### [Excerpted passage]
* begin *

- The Washington Times - Thursday, June 7, 2007

DAKAR, Senegal

As the Group of Eight meets this week in Germany, one African leader is hoping to use the new flood of oil profits for a novel cause: combating poverty in Africa’s non-oil-producing nations.

“Energy and infrastructure — those are the new links,” said Senegal’s octogenarian president, Abdoulaye Wade, in an interview in Dakar before he left for the G-8 meeting in the seaside resort of Heiligendamm today. Mr. Wade will be joining G-8 leaders, including President Bush, British Prime Minister Tony Blair and the new “pro-American” French President Nicolas Sarkozy, in Heiligendamm, where the agenda will be dominated by AIDS and global warming. Mr. Wade hopes to piggyback on those concerns to highlight the plight of the African poor and the high toll that rising energy prices exact on the African continent.

Mr. Wade is something of an anomaly in Africa — a pro-Western leader of a predominantly Muslim nation. Since fall 2006, he has been leading a campaign to sensitize the West to the damaging impact of record oil prices on Africa’s poorest nations, a group of 14 non-oil-producing countries.

Mr. Wade, who has a doctoral degree in economics, is employing a two-pronged approach. He has helped form the African Non-Petroleum Producers Association and has tried to stimulate the development of homegrown biofuels to curtail energy dependency. At the same time, Mr. Wade has called on oil companies to invest a portion of recent record profits to help fight African poverty, with financial backing from the international community.

The problem

Few Americans can readily appreciate the devastating impact of soaring energy prices in Dakar, Senegal’s capital. In the Washington area, motorists typically start to fret when gas prices exceed $3 a gallon at the pump. In Dakar, gasoline costs close to $5.30 a gallon, and the price of a taxi ride from the airport to the downtown district has nearly doubled in a year.

* end *

### [Task 1]
Answer these questions from the article on Senegal's president, each on its own line:
(a) In what town is the G-8 meeting held?
(b) What advanced degree does Mr. Wade hold?
(c) What does gasoline cost in Dakar?
### [Task 2]
Please print the stretch of the article on Senegal's president from "As the Group" through "the African continent.".

### [Material provided]
* begin *

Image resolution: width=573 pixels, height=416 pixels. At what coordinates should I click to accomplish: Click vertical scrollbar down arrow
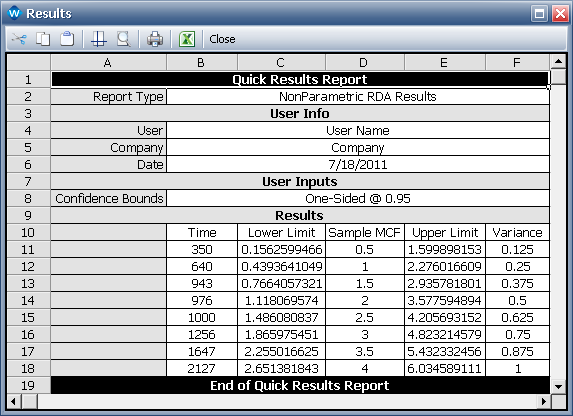point(558,386)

* end *

### [Solution 1]
(a) Heiligendamm, a seaside resort in Germany
(b) A doctoral degree in economics
(c) Close to $5.30 a gallon

### [Solution 2]
As the Group of Eight meets this week in Germany, one African leader is hoping to use the new flood of oil profits for a novel cause: combating poverty in Africa’s non-oil-producing nations.

“Energy and infrastructure — those are the new links,” said Senegal’s octogenarian president, Abdoulaye Wade, in an interview in Dakar before he left for the G-8 meeting in the seaside resort of Heiligendamm today. Mr. Wade will be joining G-8 leaders, including President Bush, British Prime Minister Tony Blair and the new “pro-American” French President Nicolas Sarkozy, in Heiligendamm, where the agenda will be dominated by AIDS and global warming. Mr. Wade hopes to piggyback on those concerns to highlight the plight of the African poor and the high toll that rising energy prices exact on the African continent.